Work to complete:
Retype the lines from the start through the line containing "pos(855,221)", and leave the pictures out.

Data entries:
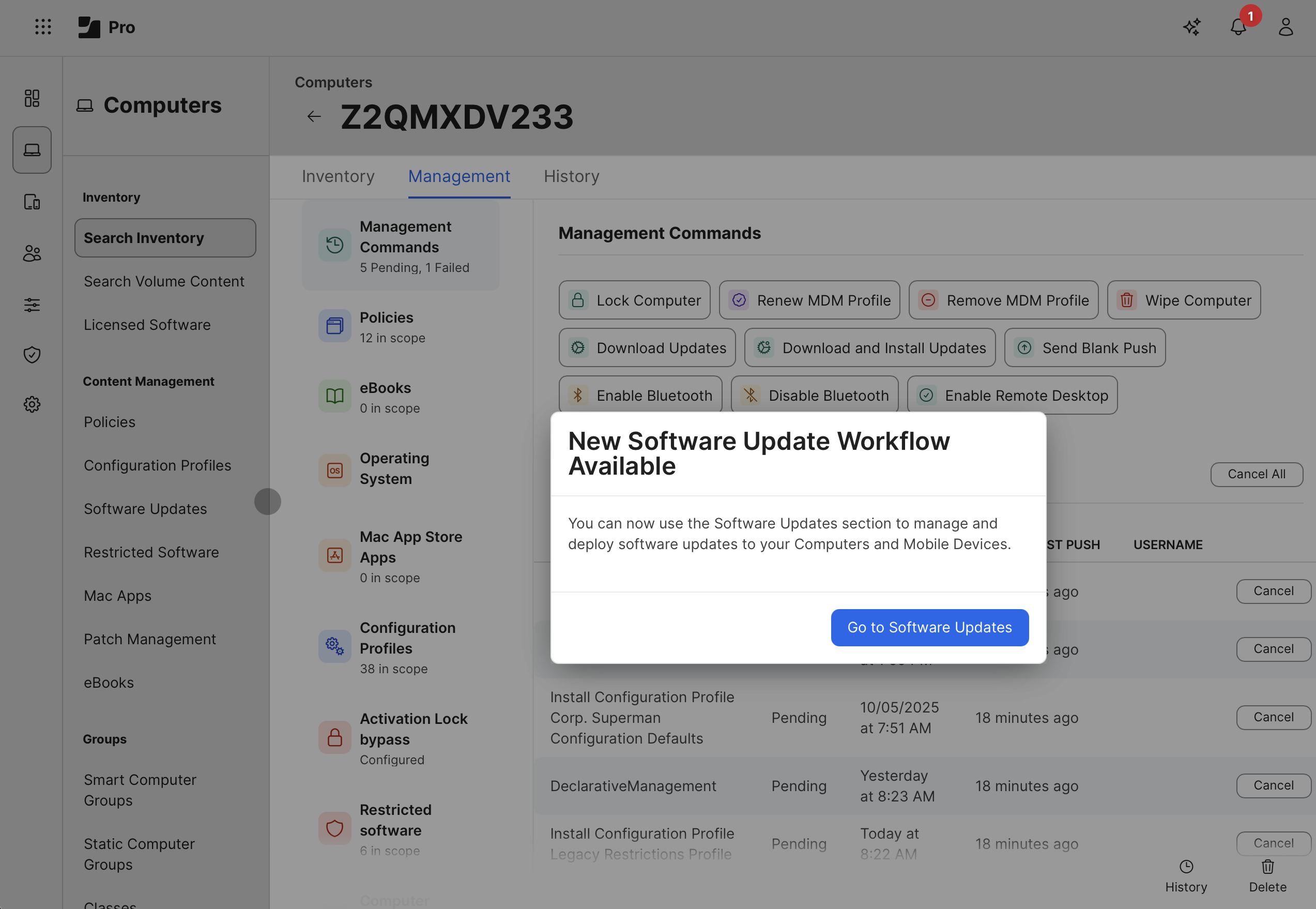Cancel the DeclarativeManagement pending command
Viewport: 1316px width, 909px height.
click(1273, 785)
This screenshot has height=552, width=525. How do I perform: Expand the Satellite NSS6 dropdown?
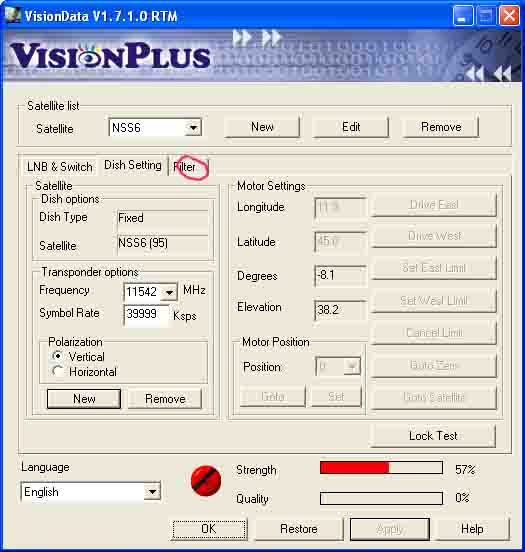[193, 127]
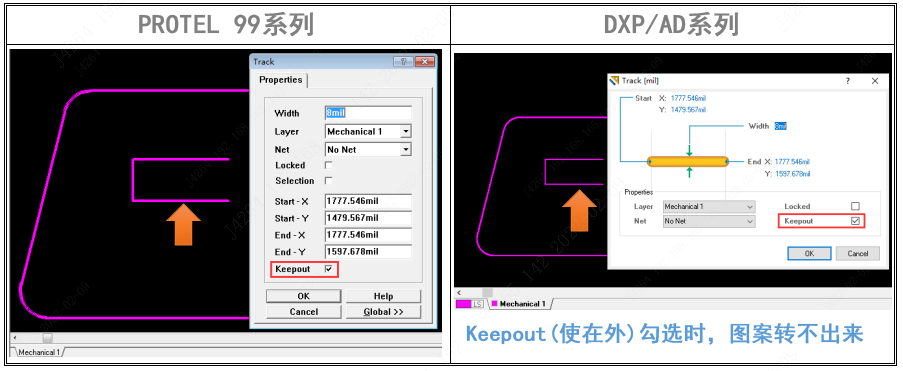Uncheck the Keepout box in the AD dialog
The image size is (903, 371).
pos(855,221)
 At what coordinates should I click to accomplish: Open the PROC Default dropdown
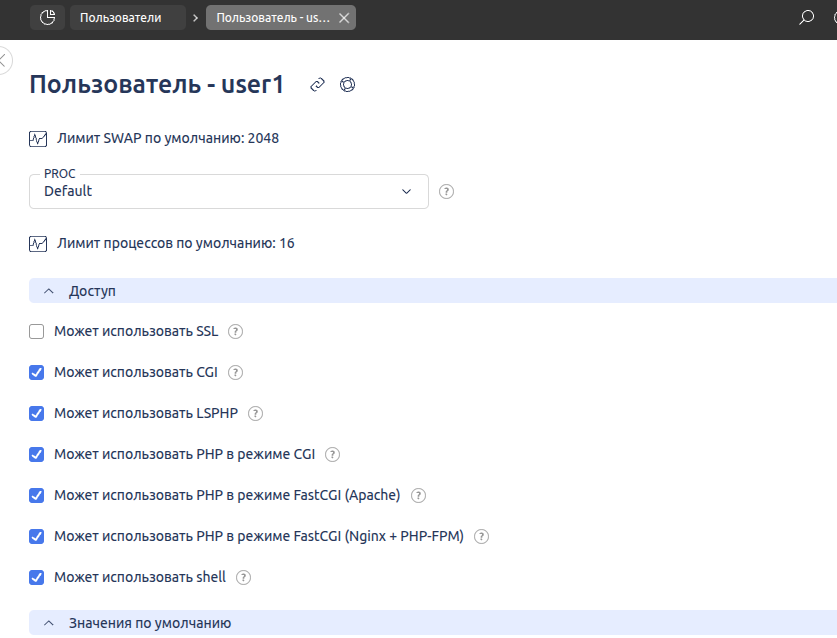tap(229, 191)
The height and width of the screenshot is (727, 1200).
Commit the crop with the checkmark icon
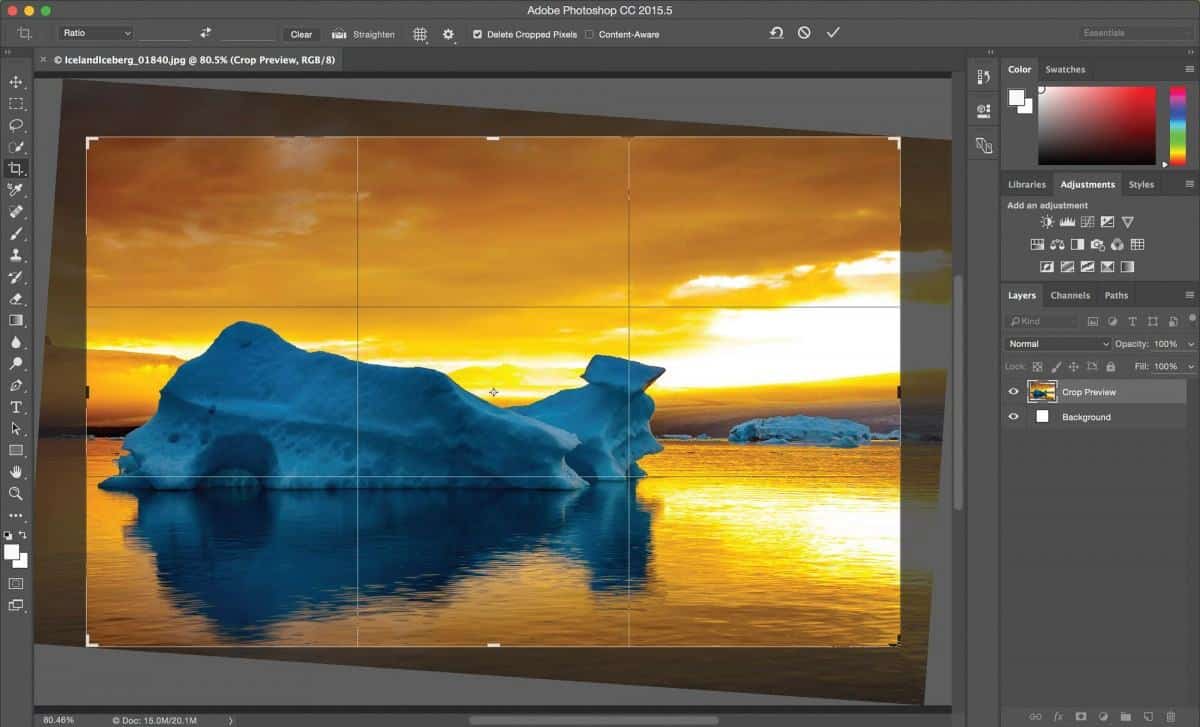(x=833, y=32)
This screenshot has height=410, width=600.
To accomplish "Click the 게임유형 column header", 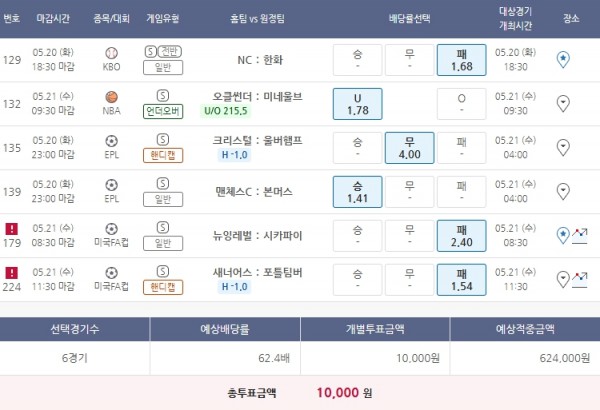I will (163, 17).
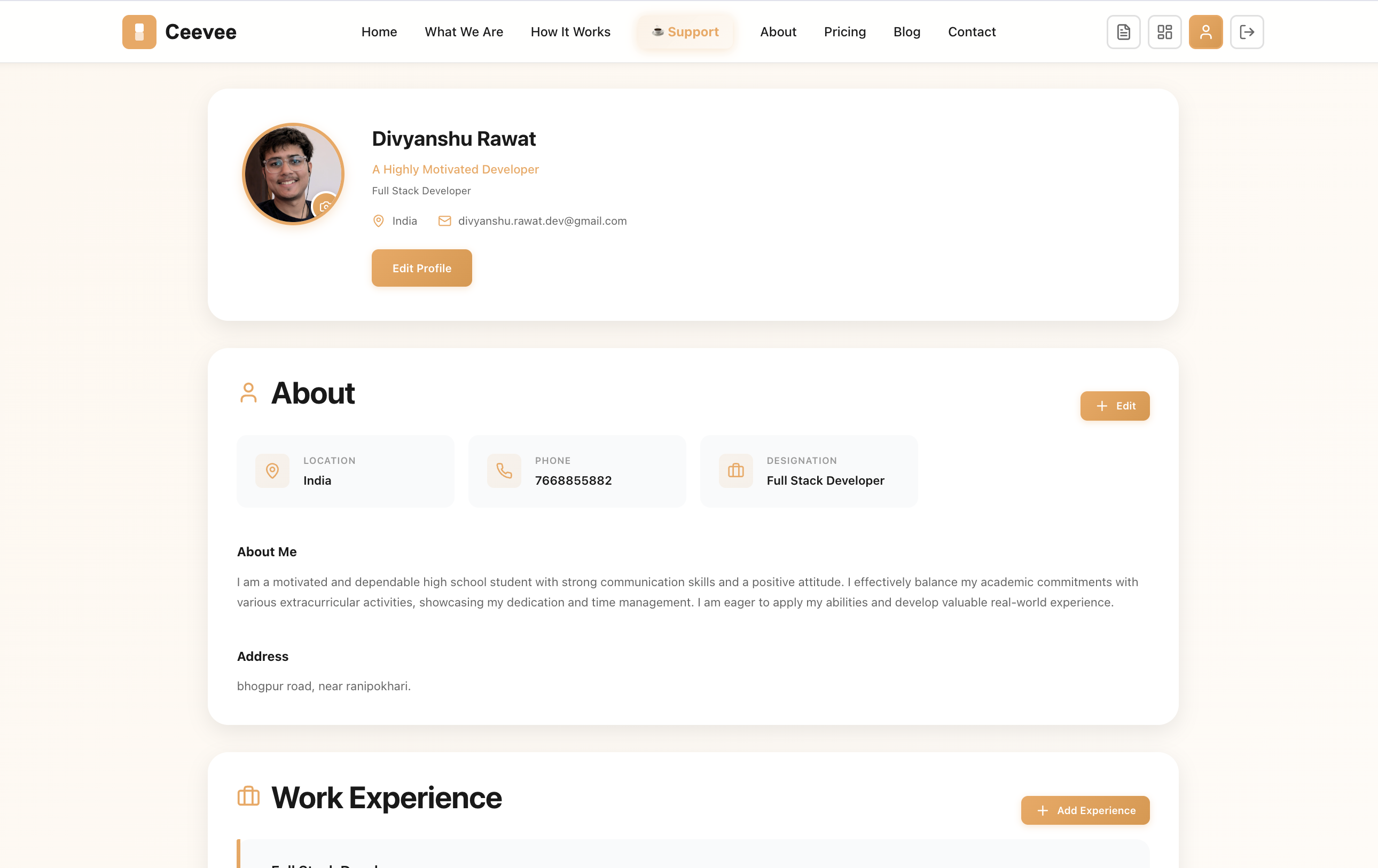
Task: Click the phone icon in the Phone card
Action: point(504,471)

Full solution:
Cancel the DeclarativeManagement pending command
Viewport: 1316px width, 909px height.
click(1273, 785)
This screenshot has height=552, width=525. How do I perform: Expand the Satellite NSS6 dropdown?
[193, 127]
Uncheck the Keepout box in the AD dialog
The image size is (903, 371).
pos(855,221)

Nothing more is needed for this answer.